As described above, the application of the lithioalga soil as an effective component in preparing a nerve injury repair product has the following beneficial effects: the application discovers that the lithium algae soil serving as an active ingredient has the effect of promoting the differentiation of the neural stem cells to the direction of neurons but not the direction of astrocytes for the first time; the composite gel material can continuously and effectively promote the differentiation of the neural stem cells to neurons, and provides a new method and a new path for the aspects of nerve injury repair treatment and nerve regeneration clinical transformation.
Drawings
FIG. 1 shows immunofluorescence of MAP2 and GFAP positives in promoting neural stem cell differentiation in soil bodies of lithium algae of different concentrations in examples 1-4 and comparative example.
FIG. 2 is a graph showing the statistical results of the percentage of MAP2 and GFAP positive cells in promoting neural stem cell differentiation in soil bodies of lithium algae in different concentrations in examples 1-4 and comparative example.
FIG. 3 is a graph showing Western blot results of MAP2 and GFAP in the process of promoting differentiation of neural stem cells outside the soil bodies of lithium algae in different concentrations in examples 1-4 and comparative example.
FIG. 4 shows Western blot statistics of MAP2 and GFAP (0.05 or less) in the process of promoting differentiation of neural stem cells outside the soil bodies of lithium algae in different concentrations in examples 1-4 and comparative example.
Fig. 5 shows NF and GFAP immunofluorescence at 8 weeks post-surgery for each group of rats in example 5: the A diagram is an NF and GFAP immunofluorescence staining diagram of each group of rats, and the B diagram is a high-magnification enlarged diagram in a corresponding box in each group of Merge diagrams in the A diagram; graph C shows the results of the fluorescent intensity statistical analysis of NF in the damaged areas of rats of each group (P. Ltoreq.0.05; P. Ltoreq.0.01; P. Ltoreq.0.001; P. Ltoreq.0.0001; scale=500 um).

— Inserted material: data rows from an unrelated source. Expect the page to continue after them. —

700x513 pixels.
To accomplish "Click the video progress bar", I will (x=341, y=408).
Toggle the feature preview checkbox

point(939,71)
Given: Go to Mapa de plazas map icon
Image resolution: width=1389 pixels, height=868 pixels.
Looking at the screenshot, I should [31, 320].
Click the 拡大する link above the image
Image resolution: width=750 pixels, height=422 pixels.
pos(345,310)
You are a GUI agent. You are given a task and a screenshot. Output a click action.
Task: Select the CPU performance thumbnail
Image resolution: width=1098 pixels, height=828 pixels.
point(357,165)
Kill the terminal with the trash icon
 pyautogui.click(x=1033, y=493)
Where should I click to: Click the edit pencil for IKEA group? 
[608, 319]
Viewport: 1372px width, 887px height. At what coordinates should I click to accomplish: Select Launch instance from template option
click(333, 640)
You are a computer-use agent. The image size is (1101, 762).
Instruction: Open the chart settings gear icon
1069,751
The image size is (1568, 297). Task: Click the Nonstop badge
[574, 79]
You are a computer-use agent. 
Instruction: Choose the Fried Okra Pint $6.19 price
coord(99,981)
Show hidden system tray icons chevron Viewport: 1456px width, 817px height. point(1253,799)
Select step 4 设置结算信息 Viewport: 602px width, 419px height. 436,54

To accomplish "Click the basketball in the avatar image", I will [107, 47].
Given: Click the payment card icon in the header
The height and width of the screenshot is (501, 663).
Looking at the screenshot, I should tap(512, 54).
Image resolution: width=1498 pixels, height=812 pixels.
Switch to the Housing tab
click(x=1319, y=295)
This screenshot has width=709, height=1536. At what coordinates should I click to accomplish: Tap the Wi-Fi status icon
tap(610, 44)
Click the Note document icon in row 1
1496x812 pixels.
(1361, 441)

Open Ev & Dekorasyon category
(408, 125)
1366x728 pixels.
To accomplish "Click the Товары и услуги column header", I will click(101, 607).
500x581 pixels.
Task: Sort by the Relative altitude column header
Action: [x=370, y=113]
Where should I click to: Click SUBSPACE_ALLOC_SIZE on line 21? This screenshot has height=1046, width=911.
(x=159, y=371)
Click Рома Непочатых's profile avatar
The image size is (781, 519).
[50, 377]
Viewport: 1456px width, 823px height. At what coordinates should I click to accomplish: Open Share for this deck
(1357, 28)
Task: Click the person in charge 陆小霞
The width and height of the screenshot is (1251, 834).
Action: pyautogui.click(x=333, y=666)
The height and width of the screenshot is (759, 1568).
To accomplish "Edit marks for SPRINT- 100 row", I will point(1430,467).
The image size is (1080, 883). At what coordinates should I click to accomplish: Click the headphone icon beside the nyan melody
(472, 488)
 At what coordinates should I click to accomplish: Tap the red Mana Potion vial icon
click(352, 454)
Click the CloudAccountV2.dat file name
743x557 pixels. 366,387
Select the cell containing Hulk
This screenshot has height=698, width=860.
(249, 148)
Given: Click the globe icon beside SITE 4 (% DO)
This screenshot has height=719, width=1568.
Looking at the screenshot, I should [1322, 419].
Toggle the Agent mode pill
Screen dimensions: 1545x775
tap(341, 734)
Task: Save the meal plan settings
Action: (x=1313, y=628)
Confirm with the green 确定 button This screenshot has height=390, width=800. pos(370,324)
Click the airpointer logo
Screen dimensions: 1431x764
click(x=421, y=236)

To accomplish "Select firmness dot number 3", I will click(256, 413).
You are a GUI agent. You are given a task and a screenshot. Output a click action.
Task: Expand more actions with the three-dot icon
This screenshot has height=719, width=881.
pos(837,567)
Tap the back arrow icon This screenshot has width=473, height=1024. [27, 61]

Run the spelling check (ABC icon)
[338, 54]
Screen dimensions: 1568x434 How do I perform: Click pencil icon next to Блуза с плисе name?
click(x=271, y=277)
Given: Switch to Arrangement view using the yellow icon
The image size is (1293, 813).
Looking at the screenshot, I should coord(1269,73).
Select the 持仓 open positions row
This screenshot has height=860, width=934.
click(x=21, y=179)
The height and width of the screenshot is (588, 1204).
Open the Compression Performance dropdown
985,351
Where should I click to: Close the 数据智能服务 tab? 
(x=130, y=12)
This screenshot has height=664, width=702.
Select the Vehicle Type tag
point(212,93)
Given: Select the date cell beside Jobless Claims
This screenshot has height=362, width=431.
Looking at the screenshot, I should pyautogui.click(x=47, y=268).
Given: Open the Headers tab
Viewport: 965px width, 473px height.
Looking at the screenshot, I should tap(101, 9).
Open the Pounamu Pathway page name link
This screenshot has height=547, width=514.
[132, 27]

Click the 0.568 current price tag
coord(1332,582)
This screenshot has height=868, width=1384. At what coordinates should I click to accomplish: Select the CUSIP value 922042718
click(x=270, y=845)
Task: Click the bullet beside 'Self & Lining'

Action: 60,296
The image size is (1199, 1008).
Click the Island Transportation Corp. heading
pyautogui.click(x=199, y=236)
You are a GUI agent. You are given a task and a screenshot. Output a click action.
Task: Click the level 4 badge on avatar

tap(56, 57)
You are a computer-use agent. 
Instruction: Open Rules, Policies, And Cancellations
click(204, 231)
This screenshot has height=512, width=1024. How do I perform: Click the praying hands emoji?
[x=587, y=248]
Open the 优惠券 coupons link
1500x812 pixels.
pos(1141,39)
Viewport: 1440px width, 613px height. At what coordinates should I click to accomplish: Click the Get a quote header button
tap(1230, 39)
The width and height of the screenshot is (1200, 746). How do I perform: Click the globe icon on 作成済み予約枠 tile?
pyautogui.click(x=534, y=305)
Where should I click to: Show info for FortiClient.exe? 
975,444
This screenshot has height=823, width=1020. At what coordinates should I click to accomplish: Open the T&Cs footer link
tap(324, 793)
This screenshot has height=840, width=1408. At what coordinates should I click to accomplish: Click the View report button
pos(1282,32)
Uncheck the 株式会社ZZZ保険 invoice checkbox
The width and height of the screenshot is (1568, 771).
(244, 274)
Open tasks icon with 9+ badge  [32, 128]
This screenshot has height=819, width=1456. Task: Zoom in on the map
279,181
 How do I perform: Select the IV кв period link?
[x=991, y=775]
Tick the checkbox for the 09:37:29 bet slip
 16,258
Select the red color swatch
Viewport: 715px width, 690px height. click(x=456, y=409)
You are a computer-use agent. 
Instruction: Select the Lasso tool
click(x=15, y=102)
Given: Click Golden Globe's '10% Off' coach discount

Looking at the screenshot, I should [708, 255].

Fig. 6 shows a graph of the evaluation results of Basso-Beattie-Bresnahan (BBB) scoring (.p.ltoreq.0.01; p.ltoreq.0.001; p.ltoreq.0.0001) for each group of example 5 for the behavioral assessment of motor function after spinal cord injury.
Fig. 7 is a graph showing the effect of using axonal tracking to evaluate the growth promotion of axons in a loam-albumin hydrogel loaded with NSCs in example 5: panel a shows immunofluorescence of each group of axon Tracer, red for Tracer axon (Tracer), green for GFAP immunofluorescence marker, and panel B shows statistical analysis of the number of axons in each group of lesion areas (P. Ltoreq.0.01; P. Ltoreq.0.0001; scale = 500 um).
FIG. 8 shows a graph of differentiation of neural stem cells traced with NSCs-GFP composite Lithite-albumin hydrogel 4 weeks after transplantation into a spinal cord injury area of a rat, with Tuj-1 being red, representing a new neuron, and Green (GFP) being NSCs-GFP cells transplanted into the spinal cord injury area, and co-localization analysis under a confocal microscope, showing that the transplanted NSCs can differentiate into neurons in the injury area.
Detailed Description
Other advantages and effects of the present application will become apparent to those skilled in the art from the following disclosure, which describes the embodiments of the present application with reference to specific examples. The application may be practiced or carried out in other embodiments that depart from the specific details, and the details of the present description may be modified or varied from the spirit and scope of the present application.
Where numerical ranges are provided in the examples, it is understood that unless otherwise stated herein, both endpoints of each numerical range and any number between the two endpoints are significant both in the numerical range. Unless defined otherwise, all technical and scientific terms used herein have the same meaning as commonly understood by one of ordinary skill in the art to which this application belongs. In addition to the specific methods, devices, materials used in the embodiments, any methods, devices, and materials of the prior art similar or equivalent to those described in the embodiments of the present application may be used to practice the present application according to the knowledge of one skilled in the art and the description of the present application.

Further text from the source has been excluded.